As many
of you know, last week, President Obama’s administration struck down the 1996
Defense of Marriage Act (DOMA), which barred any federal recognition of
same-sex marriage. While President Obama
has always insisted (and continues to insist) that he favors only civil unions for homosexual couples, with the support of
Attorney General Eric Holder, the president’s administration has deemed DOMA unconstitutional.
Citing
the popularly touted reason that DOMA unfairly discriminates against homosexuals,
Holder described the administration’s decision as ‘appropriate, and unique, but
not unprecedented’.
However,
the language of Holder’s opinion on DOMA I think reveals a misunderstanding
concerning the reasons it was originally passed; reasons that show it is a
legitimate and ultimately constitutional legislation. The traditionalist’s
stance against gay marriage has been once concerned with an understanding and a
protection of the nature of marriage, as outlined and explicated in a great deal of articles and papers. A summary of the defense of
traditional marriage isn’t necessary here; what is crucial is that this defense does not choose to discriminate against a
certain group of people. Unlike discriminatory laws and attitudes such as the
ones that prevented African-Americans and women from being able to vote and
participate in the public forum, laws that defend traditional marriage seek to
arrive at the essence of What Marriage Is.
Just as
any just law rules against certain actions (people who steal are sent to jail)
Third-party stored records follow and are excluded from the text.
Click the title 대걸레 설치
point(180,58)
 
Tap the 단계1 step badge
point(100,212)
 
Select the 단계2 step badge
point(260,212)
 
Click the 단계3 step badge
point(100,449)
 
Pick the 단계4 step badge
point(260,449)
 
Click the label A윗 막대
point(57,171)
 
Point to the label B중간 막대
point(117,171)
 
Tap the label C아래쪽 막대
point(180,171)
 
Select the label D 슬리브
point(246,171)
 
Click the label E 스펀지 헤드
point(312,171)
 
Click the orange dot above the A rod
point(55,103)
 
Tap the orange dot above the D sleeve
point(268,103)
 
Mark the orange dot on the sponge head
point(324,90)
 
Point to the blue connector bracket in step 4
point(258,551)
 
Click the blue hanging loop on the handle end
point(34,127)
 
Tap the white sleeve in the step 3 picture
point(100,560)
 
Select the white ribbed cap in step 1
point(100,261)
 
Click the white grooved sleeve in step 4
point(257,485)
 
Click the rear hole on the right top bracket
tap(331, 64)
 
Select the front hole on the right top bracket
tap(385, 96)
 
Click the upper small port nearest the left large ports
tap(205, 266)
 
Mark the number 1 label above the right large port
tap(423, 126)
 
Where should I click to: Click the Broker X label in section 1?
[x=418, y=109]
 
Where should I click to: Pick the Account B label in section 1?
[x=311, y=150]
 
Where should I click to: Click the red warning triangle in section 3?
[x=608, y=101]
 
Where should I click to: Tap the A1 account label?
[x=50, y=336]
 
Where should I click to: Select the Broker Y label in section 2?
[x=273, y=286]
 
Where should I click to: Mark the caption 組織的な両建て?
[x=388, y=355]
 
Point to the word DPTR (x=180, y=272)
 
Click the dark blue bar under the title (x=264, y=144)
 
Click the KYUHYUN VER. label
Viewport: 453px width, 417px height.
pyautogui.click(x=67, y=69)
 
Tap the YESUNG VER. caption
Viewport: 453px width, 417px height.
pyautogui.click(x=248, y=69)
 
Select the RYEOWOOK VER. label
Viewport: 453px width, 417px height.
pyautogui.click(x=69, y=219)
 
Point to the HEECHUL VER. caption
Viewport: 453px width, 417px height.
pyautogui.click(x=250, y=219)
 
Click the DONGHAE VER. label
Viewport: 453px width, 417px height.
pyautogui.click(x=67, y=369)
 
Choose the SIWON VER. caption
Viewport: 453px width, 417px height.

and not against certain people (we don’t punish people who are born with a
natural inclination towards theft), so does DOMA rule against actions and not
people. As such, it does not discriminate against homosexuals at all. I feel that this is what
Holder and the Obama administration miss when they describe DOMA as
discriminatory. Rather, DOMA takes a rigorously defined understanding of
marriage and restricts the federal government from challenging this definition.